4. YOUR DAYTIME PHONE/FAX NUMBER.

ASUS Computer International (USA) is a warranty repair service center. Please contact place of purchase for credit, refund, upgrade, or advance replacement. Asus does not provide these services under any circumstances.

ASUS Does not cover physical damage. Please refer to page 2 of your users manual. There is a $15.00 fee to replace a broken socket. There is a $40.00 fee to repair all other physical damage. If a product is not repairable, the product will be sent back to the customer. If a product is sent in with physical damage and is not accompanied with a payment, the product will be rejected and customers will not be reimbursed for shipping charges. A payment can be made by check, money order (payable to ASUS), or a credit card#. The payment must be sent in with the damaged product. Customers from Canada must make payments with a credit card#."

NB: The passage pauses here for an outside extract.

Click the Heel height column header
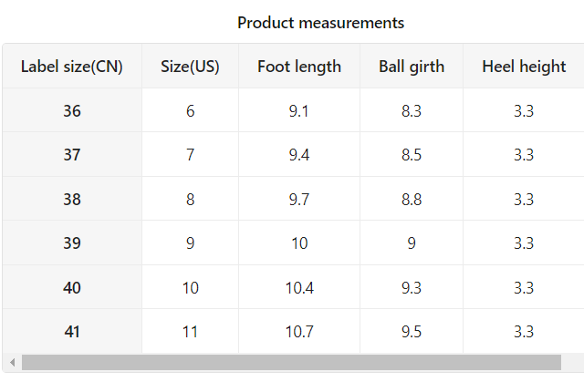 [524, 67]
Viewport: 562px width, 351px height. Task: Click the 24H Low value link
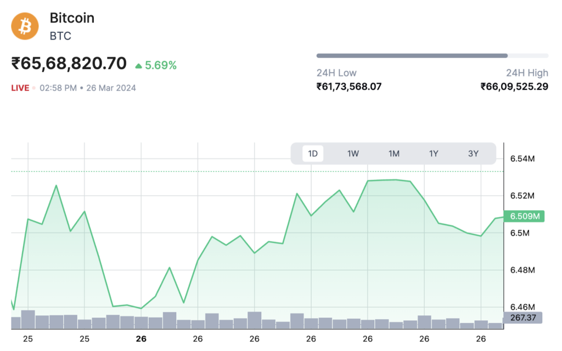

This is a fairly straightforward RMA policy, with nothing unusual that stands out. As is the norm with motherboard manufacturers, you're required to provide quite a bit of information in regards to exactly what has to be RMA’d. Everything else is self-explanatory.

Even after their web site redesign in the past few months, ASUS still hasn't listed any real type of RMA policy on their web site. Anandtech has been critical of ASUS on this issue for months now, but still, nothing has changed.

ASUS' tech support response time did not improve from the last time that we looked at an ASUS motherboard. At that time, ASUS had missed our 72-hour deadline. The same pattern was repeated this time around, with ASUS completely missing our 72-hour deadline yet again. After so many missed tech support emails, it's clear that your expectation with ASUS should be this: your technical problem may get a reply some day! We'll let you know how long it takes ASUS to respond to this email. Hopefully, ASUS won't take more than 11 days to respond, like they did the last time we tracked an email to conclusion.

UPDATE 8/22/03: Asus finally replied to our Tech Support email request 18 calendar days after it was sent.

While ASUS' RMA policy isn't too different from other top-tier motherboard makers, their tech support is still severely lacking, if not the worst in the industry. We sincerely hope that Asus takes these issues seriously, and finally, make efforts to fix a problem that has driven away many potential customers.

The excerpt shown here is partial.